[SOURCE MATERIAL — start]

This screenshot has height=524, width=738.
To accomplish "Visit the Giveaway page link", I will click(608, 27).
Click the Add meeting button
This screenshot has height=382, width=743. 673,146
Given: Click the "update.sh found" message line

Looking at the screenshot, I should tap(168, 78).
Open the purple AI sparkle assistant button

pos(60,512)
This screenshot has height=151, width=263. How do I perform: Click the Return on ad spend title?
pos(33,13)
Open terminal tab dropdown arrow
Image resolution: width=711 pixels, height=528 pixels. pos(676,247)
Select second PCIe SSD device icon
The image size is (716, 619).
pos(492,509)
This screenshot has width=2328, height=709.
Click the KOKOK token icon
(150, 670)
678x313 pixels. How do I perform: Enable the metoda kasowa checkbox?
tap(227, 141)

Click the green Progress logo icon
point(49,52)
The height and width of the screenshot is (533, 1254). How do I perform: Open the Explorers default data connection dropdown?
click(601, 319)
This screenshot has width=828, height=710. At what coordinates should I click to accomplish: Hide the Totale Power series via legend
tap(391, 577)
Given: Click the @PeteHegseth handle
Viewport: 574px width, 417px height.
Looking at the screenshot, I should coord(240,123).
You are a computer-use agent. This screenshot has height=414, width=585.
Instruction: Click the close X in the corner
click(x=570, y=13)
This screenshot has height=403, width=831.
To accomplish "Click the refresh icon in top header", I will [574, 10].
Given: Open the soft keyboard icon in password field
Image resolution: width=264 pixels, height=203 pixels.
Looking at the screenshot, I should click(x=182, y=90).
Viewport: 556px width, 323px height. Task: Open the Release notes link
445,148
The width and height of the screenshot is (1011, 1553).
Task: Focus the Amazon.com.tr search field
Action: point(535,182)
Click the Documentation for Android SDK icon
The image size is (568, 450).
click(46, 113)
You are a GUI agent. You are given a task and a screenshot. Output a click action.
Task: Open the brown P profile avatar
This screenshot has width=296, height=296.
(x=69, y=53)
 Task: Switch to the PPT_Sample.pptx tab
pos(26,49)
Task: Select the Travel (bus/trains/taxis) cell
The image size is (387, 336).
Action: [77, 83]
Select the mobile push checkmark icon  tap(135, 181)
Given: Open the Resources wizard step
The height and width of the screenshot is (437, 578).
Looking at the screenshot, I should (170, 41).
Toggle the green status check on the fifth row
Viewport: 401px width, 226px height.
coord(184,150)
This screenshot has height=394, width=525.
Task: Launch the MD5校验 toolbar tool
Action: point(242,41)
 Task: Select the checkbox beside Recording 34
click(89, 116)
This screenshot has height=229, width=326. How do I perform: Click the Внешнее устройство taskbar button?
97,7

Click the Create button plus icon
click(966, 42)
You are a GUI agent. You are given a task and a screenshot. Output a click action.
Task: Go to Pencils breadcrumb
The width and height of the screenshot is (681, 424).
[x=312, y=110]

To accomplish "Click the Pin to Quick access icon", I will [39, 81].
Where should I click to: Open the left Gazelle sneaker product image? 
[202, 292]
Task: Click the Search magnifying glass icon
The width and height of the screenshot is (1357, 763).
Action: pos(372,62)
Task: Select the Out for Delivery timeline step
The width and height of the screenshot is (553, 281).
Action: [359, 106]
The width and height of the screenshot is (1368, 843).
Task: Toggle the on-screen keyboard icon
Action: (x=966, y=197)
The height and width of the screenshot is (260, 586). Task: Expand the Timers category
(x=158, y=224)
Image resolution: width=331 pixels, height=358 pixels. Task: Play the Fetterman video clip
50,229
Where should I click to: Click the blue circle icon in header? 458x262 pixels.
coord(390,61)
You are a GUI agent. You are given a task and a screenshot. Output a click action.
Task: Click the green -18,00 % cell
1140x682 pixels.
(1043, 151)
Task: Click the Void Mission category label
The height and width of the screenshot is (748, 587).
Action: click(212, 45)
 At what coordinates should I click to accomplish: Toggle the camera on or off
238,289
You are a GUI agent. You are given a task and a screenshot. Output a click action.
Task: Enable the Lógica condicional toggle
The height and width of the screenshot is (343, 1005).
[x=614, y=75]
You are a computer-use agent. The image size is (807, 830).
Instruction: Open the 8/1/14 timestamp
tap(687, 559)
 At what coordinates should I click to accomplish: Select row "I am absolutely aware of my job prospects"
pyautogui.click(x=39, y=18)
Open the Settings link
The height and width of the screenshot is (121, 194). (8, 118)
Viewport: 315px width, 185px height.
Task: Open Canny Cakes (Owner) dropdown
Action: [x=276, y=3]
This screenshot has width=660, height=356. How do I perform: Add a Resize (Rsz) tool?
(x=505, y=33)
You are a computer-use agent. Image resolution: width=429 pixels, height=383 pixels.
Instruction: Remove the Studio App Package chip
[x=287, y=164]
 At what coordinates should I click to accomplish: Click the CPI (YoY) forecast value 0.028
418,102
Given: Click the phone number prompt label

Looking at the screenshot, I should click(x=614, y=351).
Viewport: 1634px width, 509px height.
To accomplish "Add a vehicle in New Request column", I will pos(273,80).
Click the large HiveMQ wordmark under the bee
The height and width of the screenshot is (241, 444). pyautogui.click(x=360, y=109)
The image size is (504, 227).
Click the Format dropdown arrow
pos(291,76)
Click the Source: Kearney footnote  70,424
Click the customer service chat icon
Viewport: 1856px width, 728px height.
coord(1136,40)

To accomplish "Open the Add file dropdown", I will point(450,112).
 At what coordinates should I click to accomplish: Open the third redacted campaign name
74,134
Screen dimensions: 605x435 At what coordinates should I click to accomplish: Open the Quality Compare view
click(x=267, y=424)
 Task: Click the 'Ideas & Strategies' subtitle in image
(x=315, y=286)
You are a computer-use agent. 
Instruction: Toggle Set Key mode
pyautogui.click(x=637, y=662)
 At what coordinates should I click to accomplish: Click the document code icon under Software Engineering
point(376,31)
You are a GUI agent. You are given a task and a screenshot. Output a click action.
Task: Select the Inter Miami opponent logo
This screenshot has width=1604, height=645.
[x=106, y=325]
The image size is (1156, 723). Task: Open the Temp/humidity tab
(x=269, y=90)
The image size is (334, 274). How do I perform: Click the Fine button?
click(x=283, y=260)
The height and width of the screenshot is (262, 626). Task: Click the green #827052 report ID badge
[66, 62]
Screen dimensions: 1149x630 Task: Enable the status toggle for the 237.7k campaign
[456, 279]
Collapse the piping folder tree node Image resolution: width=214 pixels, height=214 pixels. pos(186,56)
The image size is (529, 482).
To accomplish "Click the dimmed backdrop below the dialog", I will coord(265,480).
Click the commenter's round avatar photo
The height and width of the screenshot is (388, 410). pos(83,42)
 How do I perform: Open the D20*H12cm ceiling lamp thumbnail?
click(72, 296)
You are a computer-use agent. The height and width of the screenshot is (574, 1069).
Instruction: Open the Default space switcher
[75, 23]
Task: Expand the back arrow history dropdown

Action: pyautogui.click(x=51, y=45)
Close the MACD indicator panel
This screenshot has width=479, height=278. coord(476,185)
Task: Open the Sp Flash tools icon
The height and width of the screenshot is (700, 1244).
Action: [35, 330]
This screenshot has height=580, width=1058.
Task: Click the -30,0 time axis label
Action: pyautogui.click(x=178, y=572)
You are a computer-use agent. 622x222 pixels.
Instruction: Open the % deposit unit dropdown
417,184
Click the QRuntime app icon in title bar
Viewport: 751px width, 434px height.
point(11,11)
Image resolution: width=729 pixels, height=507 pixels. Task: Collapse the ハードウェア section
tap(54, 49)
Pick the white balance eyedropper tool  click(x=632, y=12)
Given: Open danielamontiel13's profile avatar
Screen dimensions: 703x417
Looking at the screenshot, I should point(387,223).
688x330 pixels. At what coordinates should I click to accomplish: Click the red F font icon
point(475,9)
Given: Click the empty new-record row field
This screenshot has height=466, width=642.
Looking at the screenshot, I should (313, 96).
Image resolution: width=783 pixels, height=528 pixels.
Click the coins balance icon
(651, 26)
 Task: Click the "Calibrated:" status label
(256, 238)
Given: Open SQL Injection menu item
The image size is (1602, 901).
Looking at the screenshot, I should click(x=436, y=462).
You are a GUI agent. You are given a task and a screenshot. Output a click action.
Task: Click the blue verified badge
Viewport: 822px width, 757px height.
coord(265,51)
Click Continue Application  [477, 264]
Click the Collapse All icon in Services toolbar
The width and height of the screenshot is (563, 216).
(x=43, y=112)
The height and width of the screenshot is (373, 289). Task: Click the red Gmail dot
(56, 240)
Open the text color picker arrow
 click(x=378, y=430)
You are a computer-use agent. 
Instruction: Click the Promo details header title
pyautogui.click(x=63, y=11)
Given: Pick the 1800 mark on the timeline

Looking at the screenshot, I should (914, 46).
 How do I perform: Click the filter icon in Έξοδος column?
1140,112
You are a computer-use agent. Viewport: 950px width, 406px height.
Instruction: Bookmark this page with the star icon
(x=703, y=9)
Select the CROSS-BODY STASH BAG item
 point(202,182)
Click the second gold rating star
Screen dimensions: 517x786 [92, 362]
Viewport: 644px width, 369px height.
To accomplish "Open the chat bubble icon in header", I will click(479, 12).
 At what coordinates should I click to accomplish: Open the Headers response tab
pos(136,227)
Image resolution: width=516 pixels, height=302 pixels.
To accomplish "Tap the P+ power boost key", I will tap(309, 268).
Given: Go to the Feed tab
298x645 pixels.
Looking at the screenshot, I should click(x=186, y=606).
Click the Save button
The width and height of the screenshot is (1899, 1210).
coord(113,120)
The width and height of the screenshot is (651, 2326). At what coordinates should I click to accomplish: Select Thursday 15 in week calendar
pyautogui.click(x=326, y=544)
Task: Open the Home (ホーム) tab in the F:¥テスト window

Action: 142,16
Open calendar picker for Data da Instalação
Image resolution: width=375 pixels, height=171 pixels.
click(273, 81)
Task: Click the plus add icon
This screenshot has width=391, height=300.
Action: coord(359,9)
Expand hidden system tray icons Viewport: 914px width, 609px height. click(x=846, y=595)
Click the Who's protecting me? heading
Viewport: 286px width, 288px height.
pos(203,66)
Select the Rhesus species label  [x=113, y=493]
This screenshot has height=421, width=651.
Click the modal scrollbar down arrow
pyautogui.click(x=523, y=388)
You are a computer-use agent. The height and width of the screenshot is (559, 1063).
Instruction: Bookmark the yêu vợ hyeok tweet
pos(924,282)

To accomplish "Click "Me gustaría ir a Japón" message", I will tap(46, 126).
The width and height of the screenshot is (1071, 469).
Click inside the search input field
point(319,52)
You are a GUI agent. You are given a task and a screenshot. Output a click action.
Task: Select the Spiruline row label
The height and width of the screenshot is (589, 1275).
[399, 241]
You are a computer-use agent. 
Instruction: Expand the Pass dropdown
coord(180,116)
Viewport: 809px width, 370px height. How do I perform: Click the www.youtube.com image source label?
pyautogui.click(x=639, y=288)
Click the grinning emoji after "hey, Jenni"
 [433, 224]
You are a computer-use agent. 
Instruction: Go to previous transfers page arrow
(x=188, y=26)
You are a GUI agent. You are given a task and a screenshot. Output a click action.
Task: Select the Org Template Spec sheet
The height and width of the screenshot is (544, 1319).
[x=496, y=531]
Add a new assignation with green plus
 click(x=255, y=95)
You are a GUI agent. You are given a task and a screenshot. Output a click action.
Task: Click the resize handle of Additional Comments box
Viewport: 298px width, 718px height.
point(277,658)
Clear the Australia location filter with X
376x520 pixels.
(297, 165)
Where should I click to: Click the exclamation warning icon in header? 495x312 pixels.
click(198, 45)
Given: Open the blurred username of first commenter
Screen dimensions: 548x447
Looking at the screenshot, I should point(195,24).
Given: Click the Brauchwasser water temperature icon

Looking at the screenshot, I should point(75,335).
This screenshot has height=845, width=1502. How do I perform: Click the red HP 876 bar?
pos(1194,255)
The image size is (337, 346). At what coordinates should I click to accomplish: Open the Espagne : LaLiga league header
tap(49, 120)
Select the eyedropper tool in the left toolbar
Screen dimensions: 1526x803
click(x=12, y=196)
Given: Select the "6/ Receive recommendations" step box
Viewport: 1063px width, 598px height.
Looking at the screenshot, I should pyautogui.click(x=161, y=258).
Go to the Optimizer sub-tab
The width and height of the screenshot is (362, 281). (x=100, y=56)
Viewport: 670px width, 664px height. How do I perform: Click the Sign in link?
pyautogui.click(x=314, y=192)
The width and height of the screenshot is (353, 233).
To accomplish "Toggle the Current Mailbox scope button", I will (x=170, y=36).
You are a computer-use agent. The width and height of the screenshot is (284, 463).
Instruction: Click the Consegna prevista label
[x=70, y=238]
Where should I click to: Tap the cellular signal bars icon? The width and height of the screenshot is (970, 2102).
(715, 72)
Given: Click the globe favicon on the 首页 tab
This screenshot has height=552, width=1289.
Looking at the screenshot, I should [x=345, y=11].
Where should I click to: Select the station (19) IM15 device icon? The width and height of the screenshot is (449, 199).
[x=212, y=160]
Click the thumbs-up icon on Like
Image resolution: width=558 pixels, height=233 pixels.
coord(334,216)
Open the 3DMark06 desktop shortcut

[SOURCE MATERIAL — finish]

Please state how many lines in the listing above hold the string "handle", and nothing more.

→ **YOUR RESPONSE**: 2